Like Quentin Tarantino getting his professional start working in a video rental store, Cartoonist Guy Delisle began his career making paper. For three summers, he worked in a paper factory, a monotonous job in which he was a tiny little stick figure amongst gigantic clunking machines and a never-ending river of pulp and paper. Factory Summers is a meditative memoir — one slice of a young man’s life between idle childhood and the crossroads at the start of a career. The guys at the factory are macho. The work schedule is unpredictable. Animation school competes for his attention. His dad, who works elsewhere at the factory, hovers at the periphery of his vision like an occasional ghost. Over the course of the summers, Guy gradually gains an appreciation for the individual trajectories of those around him; some stay at the mill for the rest of their lives, some pursue their passions, others drift away without explanation.
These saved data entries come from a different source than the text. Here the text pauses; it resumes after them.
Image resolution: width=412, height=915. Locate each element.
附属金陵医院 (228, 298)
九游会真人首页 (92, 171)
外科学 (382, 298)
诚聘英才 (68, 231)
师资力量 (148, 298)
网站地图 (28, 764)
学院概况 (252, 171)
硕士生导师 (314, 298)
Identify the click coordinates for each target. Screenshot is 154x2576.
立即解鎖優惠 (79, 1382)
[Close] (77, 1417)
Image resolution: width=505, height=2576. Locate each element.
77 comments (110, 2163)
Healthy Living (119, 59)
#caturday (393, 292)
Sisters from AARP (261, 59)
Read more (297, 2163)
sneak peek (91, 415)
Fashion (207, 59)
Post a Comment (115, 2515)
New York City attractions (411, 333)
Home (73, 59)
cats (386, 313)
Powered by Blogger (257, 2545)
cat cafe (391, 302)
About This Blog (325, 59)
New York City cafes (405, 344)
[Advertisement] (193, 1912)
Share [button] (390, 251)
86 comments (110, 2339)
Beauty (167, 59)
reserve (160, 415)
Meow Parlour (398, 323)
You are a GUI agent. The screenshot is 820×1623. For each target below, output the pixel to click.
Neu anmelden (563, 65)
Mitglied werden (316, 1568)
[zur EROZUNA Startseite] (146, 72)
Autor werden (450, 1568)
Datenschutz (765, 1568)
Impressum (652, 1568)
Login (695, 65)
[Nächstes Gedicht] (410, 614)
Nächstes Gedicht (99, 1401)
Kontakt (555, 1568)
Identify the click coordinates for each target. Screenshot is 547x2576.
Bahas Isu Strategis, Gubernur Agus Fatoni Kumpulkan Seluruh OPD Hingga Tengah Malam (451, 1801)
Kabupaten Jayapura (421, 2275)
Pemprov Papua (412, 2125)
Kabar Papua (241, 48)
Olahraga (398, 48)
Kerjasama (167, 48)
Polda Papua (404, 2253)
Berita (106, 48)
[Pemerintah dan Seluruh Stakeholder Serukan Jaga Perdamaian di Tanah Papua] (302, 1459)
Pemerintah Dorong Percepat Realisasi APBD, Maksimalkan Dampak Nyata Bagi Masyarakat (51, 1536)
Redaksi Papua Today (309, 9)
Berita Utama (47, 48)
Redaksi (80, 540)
For his part, Guy mostly rides the current, occasionally nudging himself towards a career in art but mostly just sitting back to observe, perhaps anticipating that the whirring reams of paper speeding past would one day carry his memories.

Rating: 📝📝📝 (3/5)
Author & artist: Guy Delisle.



For some reason this is a rich week for superhero issue-ones. Static gets a revamp for a world in which Black superheroes are more meaningful than ever. Supergirl goes searching for meaning … again. The X-Men launch a major new storyline, following up on a recent glitzy gala. And I’m intrigued by Compass: The Cauldron of Life, in which a daring adventurer seeks fame and fortune in the raiding of tombs. But this book inverts the usual trope of white colonizers stealing from cultures of color; in this book, Shahidah El-Amin departs Baghdad in search of a secret of eternal life in Wales.